Strategy attempts are instrumented with source/strategy duration and success metrics.

### 2. Rate Limit Bypass
- **User-Agent rotation**
- **Adaptive delays** that increase under pressure
- **Exponential backoff** for repeated throttling
- **Optional session warming** for more realistic request patterns

### 3. Central Validation Pipeline
All raw deals are validated before ranking:
- required fields (name, location, source, url)
- numeric sanity checks (price/rating/reviews)
- budget boundaries
- pet-friendly enforcement when pets are requested

Validation output is returned in API/agent results (`valid_count`, `rejected_count`, reasons).

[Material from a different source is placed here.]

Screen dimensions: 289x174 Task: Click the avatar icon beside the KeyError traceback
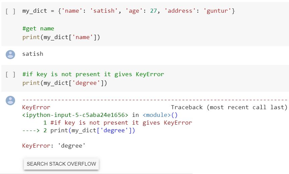coord(11,100)
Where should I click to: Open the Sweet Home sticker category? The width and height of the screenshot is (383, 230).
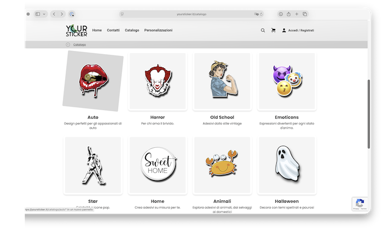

### 4. Observability & KPI Tracking
A lightweight observability layer tracks each search run:
- unique run ID
- lifecycle events (`run_started`, source cache hits/misses, errors, run_finished)
- per-run counters (cache hits, misses, valid deals, triggered alerts, etc.)
- run summaries retained for health diagnostics

`/health` includes an observability snapshot with active/recent runs.

### 5. Price Alert System
Price alerts are persisted and now include robustness controls:
- configurable drop threshold (global + per-deal override)
- dedupe window for repeated identical updates
- cooldown window to suppress duplicate alerts at same price
- capped history size per property

### 6. Intelligent Caching
- Local JSON cache (`.search_cache.json`) with TTL
- repeated searches with same parameters return quickly
- cache metrics included in observability

### 7. Deal Ranking and Currency Normalization
Deals are scored by price/rating/reviews with pet/weather multipliers.

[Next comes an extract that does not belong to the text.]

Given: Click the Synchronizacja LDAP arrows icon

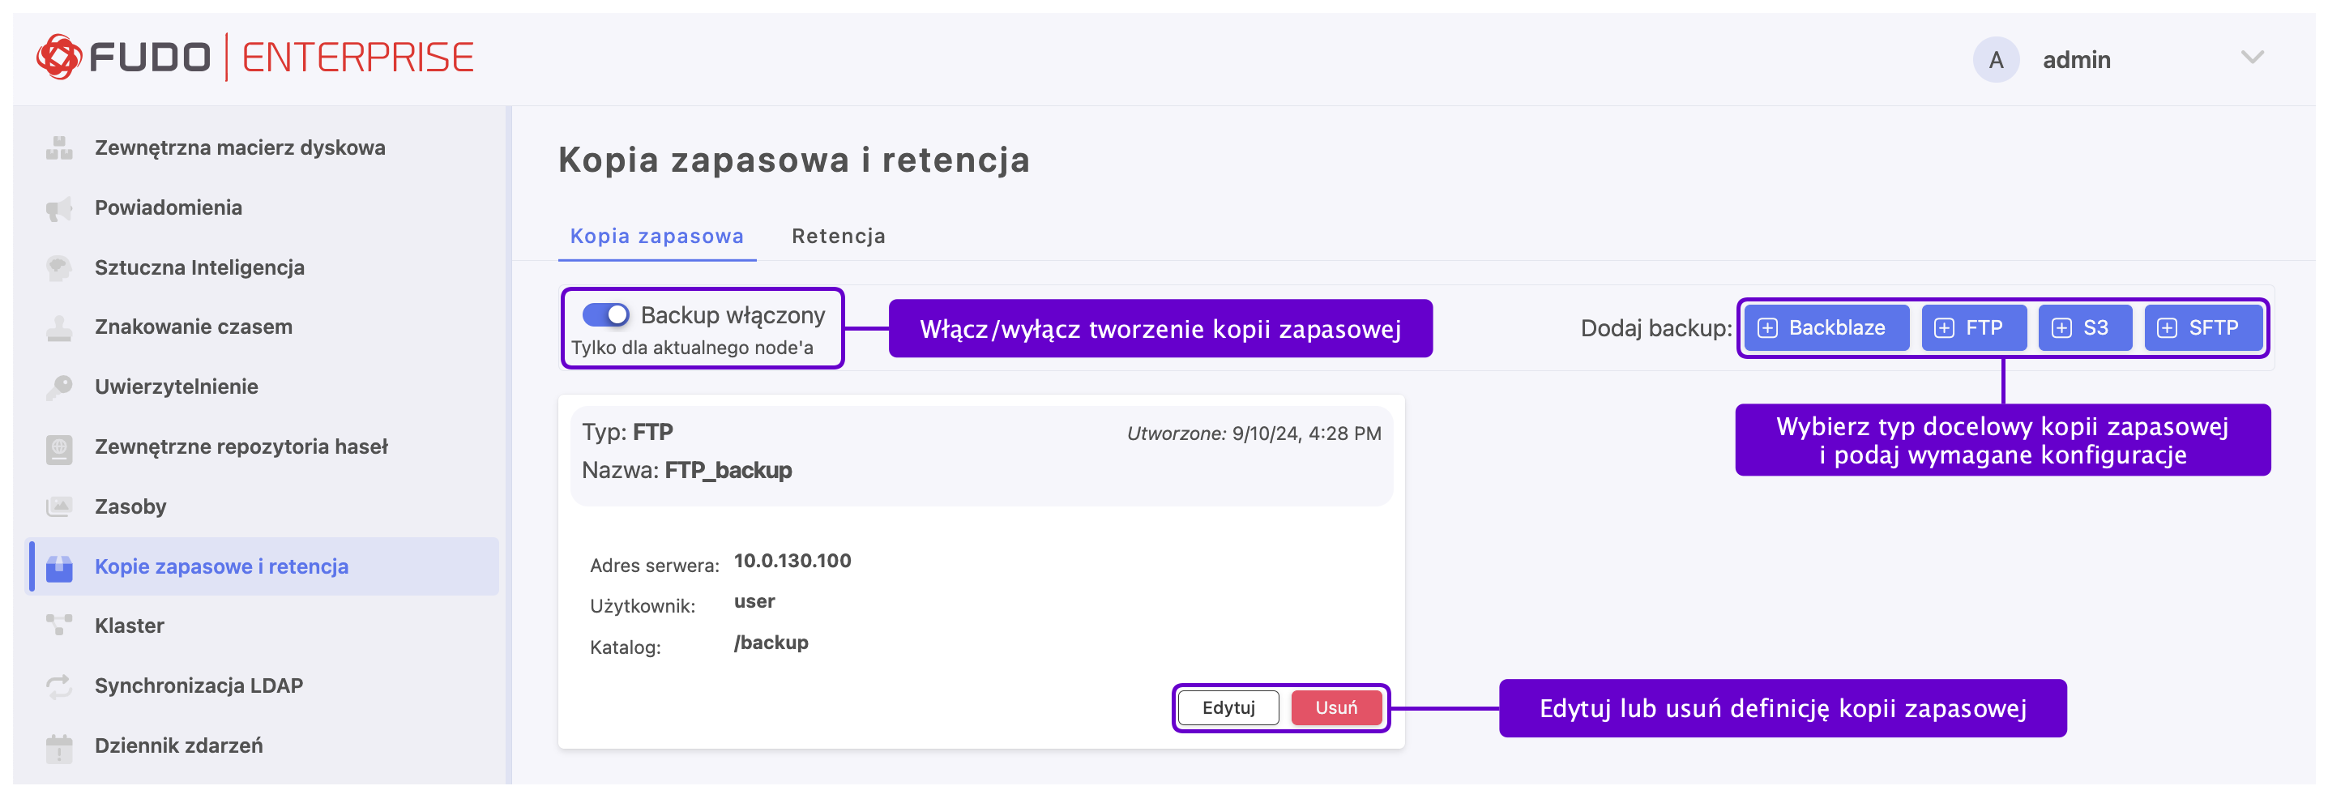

All ranking prices are normalized to **EUR** using built-in FX rates (or optional custom per-deal `fx_rate_to_eur`), while preserving original currency/price in output metadata.

### 8. Dashboard UX
The web dashboard includes:
- source tabs and sorting modes,
- client-side filters (minimum rating, max EUR/night, pet-only),
- explicit empty-state messaging ("no source results" vs "filtered out"),
- improved fetch error handling,
- price trend badges when previous price context is available.

## Scheduler Mode (CLI)
You can run periodic searches from CLI:

```bash
python main.py \
  --cities "Amsterdam,Rotterdam" \
  --checkin 2026-03-01 \
  --checkout 2026-03-05 \
  --schedule-minutes 30 \
  --max-runs 6
```

- `--schedule-minutes 0` keeps one-shot behavior (default).
- `--max-runs 0` means unlimited scheduled cycles.

## Tech Stack
- **Backend:** Python, FastAPI, Uvicorn
- **Scraping:** httpx, BeautifulSoup4, Firecrawl API
- **Frontend:** Responsive HTML/JS dashboard (Tailwind-style utility classes)
- **Persistence:** Local JSON files for cache and alerts

## Testing
Primary regression coverage for the new features includes:
- `tests/test_price_alerts.py` (dedupe/cooldown/override + agent integration)
- `tests/test_agent_validation.py` (pet filter + validation counters)
- `tests/test_currency_normalization.py` (EUR normalization + custom FX override)
- `tests/test_scheduler_cli.py` (scheduler CLI argument parsing)
- `tests/test_caching.py` (cache behavior still valid)

Example run:

```bash
PYTHONPATH=. pytest -q \
  tests/test_price_alerts.py \
  tests/test_agent_validation.py \
  tests/test_currency_normalization.py \
  tests/test_scheduler_cli.py
```

## Deployment Notes
- Local web mode: `uvicorn api:app --reload`
- Health check endpoint: `/health`
- Search endpoint: `/search`

## Repository / Distribution
- Main source repository and deployment references remain unchanged.